4

I have a list of files that contain either of the two strings:

"stuff" or ";stuff"

I'm trying to write a PowerShell Script that will return only the files that contain "stuff". The script below currently returns all the files because obviously "stuff" is a substring of ";stuff"

For the life of me, I cannot figure out how to only matches file that contain "stuff", without a preceding ;

Get-Content "C:\temp\list\list.txt" |
  Where-Object { Select-String -Quiet -Pattern "stuff" -SimpleMatch $_ }

Note: C:\temp\list\list.txt contains a list of file paths that are each passed to Select-String.

Thanks for the help.

mklement0
  • 382,024
  • 64
  • 607
  • 775
Jay Schwegler
  • 125
  • 1
  • 5
  • 1
    How about a regex? `Select-String -Pattern '[^;]stuff'` – lit Feb 28 '19 at 18:37
  • 1
    If your goal is to select patterns that are `stuff` literally and not `;stuff`, you can use a negated set (don't use `-SimpleMatch`): `-Pattern '[^;]stuff'` – Maximilian Burszley Feb 28 '19 at 18:37
  • using `[^;]stuff` produces zero results and I'm not sure why as this does make sense. After playing around `^stuff` does produce the result that I am looking for, but I still don't know why one works vs. the other. – Jay Schwegler Feb 28 '19 at 21:24
  • An alternative is `[^;]?`, but a negative lookbehind is the right tool for the job. – Maximilian Burszley Feb 28 '19 at 22:10
  • @TheIncorrigible1: `[^;]?stuff` is tempting too, but also doesn't work: `';stuff' -match '[^;]?stuff'` -> `$true` – mklement0 Feb 28 '19 at 23:03

3 Answers3

3

You cannot perform the desired matching with literal substring searches (-SimpleMatch).
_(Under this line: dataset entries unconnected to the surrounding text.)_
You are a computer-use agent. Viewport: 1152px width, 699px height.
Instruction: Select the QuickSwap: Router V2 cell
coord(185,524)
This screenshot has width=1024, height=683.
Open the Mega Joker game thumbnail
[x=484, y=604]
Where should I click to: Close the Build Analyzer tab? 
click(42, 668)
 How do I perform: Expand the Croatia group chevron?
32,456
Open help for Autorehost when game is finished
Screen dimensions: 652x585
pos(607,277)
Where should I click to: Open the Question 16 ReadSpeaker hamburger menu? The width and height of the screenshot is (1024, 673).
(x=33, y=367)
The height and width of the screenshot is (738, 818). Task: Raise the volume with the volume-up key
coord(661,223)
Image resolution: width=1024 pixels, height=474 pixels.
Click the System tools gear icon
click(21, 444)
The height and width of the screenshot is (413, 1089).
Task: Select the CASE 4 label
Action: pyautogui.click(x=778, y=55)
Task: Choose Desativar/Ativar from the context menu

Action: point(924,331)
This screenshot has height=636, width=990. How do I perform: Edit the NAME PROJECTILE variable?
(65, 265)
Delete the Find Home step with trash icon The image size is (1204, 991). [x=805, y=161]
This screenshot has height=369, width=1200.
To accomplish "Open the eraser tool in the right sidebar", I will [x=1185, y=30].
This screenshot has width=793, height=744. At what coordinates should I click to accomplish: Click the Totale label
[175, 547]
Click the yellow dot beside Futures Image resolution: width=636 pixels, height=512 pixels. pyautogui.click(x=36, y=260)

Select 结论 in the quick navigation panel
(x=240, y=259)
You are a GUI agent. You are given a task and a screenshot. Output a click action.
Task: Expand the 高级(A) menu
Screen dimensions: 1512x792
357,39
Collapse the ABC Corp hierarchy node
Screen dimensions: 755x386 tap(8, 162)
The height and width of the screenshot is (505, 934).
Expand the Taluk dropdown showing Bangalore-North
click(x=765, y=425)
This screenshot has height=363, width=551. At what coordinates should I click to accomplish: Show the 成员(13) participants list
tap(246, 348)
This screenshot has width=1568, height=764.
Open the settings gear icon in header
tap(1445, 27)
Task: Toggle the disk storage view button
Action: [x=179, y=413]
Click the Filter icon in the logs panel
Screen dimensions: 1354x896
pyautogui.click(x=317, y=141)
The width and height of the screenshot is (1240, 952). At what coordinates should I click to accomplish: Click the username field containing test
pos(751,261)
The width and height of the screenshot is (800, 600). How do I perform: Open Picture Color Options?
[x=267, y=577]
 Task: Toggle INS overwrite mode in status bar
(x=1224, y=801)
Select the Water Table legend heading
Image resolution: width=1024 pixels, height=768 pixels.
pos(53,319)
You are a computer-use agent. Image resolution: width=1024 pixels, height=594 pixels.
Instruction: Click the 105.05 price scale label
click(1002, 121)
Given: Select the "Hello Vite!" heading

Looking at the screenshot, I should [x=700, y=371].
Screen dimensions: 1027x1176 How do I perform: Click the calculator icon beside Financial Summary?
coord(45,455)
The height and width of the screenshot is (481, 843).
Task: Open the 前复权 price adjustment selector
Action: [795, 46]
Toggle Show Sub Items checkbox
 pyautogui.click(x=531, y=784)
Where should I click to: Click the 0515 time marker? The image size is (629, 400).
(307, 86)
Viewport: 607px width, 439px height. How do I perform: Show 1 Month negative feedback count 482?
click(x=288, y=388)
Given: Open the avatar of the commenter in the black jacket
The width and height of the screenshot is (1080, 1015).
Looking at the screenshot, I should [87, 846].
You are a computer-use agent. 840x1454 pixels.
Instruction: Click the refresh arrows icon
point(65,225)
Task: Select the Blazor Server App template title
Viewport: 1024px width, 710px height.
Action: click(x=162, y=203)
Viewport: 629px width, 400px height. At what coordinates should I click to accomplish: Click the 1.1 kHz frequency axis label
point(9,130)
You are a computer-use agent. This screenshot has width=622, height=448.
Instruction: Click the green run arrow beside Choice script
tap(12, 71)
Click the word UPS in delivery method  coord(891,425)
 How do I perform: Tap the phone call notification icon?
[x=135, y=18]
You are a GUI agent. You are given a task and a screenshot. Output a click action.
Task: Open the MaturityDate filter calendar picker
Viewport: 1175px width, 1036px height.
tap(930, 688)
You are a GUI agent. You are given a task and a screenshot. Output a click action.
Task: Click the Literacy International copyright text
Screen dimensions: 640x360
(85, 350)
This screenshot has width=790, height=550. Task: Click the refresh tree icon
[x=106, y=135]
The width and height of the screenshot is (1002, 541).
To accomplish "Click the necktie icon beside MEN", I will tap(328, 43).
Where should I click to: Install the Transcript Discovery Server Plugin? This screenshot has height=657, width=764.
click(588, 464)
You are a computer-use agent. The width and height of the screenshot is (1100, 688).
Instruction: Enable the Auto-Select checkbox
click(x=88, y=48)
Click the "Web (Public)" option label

Instead, use a regex with a negative look-behind assertion ((?<!..)) to rule out stuff substrings preceded by a ; char.: (?<!;)stuff

Applied to your command:

Get-Content "C:\temp\list\list.txt" | 
  Where-Object { Select-String -Quiet -Pattern '(?<!;)stuff' -LiteralPath $_ }

Regex pitfalls:

  • It is tempting to use [^;]stuff instead, using a negated (^) character set ([...]) (see this answer); however, this will not work as expected if stuff appears at the very start of a line, because a character set - whether negated or not - only matches an actual character, not the start-of-the-line position.

  • It is then tempting to apply ? to the negated character set (for an optional match - 0 or 1 occurrence): [^;]?stuff. However, that would match a string containing ;stuff again, given that stuff is technically preceded by a "0-repeat occurrence" of the negated character set; thus, ';stuff' -match '[^;]?stuff' yields $true.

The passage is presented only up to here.